(Collection entries)

══════

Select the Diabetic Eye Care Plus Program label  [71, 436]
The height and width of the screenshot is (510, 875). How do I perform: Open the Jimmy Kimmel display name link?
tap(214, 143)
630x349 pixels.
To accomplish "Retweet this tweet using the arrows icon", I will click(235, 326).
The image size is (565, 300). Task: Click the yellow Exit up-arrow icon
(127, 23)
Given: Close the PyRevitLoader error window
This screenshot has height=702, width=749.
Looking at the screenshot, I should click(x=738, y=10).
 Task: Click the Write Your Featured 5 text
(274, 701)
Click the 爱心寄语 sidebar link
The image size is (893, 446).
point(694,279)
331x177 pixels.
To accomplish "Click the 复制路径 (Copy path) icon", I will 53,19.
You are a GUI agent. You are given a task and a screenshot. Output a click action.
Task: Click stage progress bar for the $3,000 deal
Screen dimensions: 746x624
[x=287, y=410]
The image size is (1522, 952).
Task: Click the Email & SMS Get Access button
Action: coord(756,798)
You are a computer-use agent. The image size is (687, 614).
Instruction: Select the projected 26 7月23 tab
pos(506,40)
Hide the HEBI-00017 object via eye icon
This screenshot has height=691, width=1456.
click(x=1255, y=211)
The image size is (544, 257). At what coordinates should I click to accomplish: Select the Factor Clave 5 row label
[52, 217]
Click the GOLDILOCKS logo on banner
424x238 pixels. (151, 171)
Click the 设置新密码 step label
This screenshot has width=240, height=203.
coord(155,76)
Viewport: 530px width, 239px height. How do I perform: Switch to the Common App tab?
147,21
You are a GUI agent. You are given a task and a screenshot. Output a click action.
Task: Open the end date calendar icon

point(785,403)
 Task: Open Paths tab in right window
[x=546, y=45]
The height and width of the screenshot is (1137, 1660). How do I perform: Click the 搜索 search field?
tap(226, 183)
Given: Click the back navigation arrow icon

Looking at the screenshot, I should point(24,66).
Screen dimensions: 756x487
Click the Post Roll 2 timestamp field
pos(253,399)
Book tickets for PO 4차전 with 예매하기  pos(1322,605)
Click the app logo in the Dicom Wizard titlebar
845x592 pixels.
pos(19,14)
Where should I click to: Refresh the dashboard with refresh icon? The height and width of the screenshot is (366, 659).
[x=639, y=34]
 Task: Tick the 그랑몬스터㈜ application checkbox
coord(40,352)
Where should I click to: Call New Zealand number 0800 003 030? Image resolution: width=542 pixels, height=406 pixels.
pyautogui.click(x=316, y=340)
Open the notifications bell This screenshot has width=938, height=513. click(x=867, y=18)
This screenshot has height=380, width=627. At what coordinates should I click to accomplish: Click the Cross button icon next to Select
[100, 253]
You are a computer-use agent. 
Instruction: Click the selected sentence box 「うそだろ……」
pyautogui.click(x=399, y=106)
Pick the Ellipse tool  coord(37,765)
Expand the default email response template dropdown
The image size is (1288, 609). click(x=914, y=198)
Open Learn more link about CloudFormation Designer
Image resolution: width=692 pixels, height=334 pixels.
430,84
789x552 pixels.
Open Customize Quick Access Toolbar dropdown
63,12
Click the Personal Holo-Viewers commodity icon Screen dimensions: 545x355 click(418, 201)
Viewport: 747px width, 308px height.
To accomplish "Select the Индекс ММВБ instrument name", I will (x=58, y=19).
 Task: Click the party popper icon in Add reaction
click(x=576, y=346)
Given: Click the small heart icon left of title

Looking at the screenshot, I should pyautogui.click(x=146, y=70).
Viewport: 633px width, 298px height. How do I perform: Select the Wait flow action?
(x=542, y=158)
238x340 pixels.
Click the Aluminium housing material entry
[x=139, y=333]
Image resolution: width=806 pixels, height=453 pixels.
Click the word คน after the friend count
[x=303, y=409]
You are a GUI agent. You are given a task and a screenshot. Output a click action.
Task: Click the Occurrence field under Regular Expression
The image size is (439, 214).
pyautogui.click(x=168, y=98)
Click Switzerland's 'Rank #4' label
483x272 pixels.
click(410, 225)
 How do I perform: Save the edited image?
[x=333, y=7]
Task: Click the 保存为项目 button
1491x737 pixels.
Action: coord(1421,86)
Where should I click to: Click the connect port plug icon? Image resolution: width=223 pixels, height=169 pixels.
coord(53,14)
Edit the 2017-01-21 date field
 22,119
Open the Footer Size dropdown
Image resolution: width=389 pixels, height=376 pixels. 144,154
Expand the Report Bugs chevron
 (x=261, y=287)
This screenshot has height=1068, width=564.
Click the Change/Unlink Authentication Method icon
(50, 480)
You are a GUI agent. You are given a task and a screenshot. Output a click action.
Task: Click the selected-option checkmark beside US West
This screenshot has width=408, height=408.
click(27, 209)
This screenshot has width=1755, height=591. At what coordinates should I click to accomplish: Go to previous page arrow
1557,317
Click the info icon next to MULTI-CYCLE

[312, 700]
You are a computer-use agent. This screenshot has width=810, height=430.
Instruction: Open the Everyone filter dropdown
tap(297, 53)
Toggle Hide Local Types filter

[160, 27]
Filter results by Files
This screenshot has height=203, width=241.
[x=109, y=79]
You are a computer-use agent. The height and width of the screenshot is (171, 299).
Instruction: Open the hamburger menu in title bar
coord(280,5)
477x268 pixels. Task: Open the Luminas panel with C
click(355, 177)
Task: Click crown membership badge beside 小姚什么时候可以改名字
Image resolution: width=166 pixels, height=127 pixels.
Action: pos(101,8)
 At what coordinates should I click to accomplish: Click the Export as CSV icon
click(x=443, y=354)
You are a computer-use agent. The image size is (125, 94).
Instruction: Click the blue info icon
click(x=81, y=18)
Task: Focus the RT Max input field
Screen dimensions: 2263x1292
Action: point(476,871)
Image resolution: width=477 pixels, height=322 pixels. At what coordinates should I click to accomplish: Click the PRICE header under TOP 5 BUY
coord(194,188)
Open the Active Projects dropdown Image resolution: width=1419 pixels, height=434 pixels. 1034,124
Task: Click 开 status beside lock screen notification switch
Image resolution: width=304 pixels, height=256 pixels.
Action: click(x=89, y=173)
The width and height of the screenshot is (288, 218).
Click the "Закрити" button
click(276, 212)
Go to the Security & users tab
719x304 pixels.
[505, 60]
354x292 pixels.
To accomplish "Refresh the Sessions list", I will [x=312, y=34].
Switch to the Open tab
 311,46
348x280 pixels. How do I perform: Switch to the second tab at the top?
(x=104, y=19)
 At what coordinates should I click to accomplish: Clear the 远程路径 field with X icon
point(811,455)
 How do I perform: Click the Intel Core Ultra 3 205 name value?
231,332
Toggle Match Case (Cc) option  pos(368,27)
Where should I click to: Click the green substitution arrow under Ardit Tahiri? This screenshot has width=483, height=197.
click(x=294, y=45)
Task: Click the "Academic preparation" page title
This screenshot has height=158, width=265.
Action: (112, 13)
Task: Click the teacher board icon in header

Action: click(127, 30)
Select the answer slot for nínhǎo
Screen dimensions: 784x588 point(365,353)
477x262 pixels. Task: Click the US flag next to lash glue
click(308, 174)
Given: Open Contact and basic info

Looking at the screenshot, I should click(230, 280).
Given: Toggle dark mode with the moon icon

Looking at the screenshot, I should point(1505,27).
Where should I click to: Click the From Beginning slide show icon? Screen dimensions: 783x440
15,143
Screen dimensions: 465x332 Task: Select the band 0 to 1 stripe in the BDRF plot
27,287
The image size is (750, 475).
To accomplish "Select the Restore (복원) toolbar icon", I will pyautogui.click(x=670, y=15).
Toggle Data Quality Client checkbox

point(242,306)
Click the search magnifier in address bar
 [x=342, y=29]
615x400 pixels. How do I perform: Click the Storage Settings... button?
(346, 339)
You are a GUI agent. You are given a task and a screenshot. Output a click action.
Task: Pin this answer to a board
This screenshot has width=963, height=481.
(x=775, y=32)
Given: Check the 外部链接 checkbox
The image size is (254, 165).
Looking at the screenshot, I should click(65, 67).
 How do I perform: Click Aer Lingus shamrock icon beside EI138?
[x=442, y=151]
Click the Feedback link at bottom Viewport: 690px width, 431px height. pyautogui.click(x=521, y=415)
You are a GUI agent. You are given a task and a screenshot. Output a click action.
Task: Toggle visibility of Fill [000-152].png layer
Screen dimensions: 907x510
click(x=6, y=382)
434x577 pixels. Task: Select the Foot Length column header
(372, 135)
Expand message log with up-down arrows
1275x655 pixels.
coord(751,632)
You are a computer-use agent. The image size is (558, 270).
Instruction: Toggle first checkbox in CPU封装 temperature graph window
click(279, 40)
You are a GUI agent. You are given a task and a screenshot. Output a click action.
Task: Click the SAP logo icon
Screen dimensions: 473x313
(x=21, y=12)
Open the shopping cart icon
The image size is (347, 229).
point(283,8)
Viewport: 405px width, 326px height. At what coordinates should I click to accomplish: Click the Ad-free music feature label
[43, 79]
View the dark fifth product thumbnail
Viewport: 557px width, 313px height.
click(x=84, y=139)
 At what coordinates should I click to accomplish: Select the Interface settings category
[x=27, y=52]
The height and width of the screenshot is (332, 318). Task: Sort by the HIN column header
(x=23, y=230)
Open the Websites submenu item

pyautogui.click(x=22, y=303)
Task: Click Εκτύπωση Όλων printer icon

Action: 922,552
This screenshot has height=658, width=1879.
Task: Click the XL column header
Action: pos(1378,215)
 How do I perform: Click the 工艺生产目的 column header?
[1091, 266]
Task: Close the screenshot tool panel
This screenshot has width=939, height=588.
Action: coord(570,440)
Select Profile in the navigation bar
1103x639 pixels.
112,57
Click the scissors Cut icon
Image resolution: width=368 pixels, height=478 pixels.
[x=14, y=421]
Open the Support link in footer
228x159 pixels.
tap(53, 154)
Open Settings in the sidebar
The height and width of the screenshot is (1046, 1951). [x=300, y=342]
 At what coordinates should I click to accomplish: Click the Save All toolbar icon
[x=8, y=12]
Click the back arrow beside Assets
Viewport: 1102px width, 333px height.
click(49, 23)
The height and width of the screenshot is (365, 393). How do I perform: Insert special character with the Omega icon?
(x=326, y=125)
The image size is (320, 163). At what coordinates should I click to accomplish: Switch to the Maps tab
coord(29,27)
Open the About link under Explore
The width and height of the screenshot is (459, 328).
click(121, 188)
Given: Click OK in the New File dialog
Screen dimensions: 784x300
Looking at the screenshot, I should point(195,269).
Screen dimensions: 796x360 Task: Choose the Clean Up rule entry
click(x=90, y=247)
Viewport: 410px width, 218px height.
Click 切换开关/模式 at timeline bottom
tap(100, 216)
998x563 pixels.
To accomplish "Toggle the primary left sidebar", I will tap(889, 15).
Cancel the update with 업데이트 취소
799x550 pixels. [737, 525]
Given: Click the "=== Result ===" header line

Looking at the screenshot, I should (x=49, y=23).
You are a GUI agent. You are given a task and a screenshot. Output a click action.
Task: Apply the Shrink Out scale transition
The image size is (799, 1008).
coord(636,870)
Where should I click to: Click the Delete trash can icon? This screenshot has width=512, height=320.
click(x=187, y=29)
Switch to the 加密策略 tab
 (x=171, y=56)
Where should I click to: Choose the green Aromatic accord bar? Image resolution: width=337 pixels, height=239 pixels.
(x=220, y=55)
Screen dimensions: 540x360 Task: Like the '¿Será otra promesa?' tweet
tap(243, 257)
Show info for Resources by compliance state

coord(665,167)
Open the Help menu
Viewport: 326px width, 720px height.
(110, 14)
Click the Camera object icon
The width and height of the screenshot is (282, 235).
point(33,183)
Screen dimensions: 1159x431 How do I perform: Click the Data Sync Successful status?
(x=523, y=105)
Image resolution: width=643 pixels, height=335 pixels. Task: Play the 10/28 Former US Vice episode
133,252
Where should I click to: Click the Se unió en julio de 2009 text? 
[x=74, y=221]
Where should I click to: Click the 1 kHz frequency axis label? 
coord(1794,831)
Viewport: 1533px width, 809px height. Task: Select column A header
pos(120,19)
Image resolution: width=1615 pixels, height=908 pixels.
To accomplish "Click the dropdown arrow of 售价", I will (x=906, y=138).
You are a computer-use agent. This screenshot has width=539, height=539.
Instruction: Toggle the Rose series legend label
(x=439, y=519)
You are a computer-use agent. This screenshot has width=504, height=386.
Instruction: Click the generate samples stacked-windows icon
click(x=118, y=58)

══════

#### EXERCISE DETAILS
Within the entries above, find each line where "Close" appears; copy every one.

#### RESULT
Given: Close the PyRevitLoader error window
Task: Close the screenshot tool panel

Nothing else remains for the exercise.